Prompt
Select every line of the records that contains the word "perform", matching case exactly.

Data provided
* BEGIN *
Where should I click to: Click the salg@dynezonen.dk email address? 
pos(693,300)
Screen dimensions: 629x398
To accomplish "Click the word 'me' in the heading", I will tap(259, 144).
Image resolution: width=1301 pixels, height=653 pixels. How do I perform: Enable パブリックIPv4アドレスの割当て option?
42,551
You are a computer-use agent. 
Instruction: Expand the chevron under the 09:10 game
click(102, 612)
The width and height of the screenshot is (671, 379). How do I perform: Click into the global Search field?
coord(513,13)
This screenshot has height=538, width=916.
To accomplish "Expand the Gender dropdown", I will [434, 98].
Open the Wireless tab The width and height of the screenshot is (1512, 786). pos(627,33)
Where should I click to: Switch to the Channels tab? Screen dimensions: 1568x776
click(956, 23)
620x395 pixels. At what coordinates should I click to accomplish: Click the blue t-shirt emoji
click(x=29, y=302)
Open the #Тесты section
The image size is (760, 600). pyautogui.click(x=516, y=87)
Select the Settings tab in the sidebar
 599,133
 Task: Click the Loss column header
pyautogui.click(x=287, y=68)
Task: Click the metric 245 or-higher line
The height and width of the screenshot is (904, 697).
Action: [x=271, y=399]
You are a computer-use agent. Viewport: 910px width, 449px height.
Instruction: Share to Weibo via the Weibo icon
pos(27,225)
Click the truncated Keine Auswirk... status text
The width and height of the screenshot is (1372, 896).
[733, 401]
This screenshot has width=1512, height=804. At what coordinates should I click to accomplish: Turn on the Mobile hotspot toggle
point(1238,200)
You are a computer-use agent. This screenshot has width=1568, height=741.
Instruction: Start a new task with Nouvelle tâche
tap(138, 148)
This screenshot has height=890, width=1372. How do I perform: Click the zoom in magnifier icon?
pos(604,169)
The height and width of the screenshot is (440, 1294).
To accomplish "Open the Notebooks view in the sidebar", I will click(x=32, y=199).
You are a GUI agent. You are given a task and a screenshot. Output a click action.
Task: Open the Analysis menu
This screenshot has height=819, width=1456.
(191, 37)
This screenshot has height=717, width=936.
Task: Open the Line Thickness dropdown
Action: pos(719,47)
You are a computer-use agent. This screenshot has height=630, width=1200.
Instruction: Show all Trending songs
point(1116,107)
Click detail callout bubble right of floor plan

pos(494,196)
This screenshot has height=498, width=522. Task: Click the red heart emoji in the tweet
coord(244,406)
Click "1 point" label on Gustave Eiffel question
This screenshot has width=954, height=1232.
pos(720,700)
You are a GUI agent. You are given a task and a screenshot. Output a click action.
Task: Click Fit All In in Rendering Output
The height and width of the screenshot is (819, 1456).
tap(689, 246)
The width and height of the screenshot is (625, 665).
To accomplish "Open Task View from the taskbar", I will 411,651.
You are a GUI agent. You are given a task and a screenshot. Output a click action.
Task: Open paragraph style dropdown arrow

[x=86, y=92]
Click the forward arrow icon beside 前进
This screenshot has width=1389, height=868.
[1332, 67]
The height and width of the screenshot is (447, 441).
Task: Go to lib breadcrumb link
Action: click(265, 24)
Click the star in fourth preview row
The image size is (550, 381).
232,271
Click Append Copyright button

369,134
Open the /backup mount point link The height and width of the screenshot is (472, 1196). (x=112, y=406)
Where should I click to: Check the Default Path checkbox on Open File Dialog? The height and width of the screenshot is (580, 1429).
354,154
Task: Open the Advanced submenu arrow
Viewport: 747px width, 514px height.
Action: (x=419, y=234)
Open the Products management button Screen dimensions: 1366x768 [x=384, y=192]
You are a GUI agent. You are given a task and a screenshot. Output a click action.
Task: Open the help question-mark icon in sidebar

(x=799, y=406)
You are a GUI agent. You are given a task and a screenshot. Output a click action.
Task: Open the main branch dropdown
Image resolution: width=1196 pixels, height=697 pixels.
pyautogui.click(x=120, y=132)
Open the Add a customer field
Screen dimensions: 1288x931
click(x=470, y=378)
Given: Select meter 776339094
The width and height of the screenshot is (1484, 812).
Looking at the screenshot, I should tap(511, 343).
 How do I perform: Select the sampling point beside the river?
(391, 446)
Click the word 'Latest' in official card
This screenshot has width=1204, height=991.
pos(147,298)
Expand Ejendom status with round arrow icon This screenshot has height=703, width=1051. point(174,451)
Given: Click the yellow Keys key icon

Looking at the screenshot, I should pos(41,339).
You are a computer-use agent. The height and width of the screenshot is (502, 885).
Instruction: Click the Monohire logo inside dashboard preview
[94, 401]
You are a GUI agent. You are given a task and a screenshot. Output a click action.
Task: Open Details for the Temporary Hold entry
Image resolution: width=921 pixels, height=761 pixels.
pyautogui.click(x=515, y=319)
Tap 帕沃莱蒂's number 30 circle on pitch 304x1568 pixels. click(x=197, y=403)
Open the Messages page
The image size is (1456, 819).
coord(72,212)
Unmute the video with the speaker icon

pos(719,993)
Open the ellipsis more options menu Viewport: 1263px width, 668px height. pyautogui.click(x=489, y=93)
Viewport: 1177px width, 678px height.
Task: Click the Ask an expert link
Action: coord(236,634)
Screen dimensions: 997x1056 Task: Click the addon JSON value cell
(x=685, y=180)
* END *
Full answer
Image resolution: width=1301 pixels, height=653 pixels. How do I perform: Enable パブリックIPv4アドレスの割当て option?
The width and height of the screenshot is (671, 379). How do I perform: Click into the global Search field?
This screenshot has height=890, width=1372. How do I perform: Click the zoom in magnifier icon?
 How do I perform: Select the sampling point beside the river?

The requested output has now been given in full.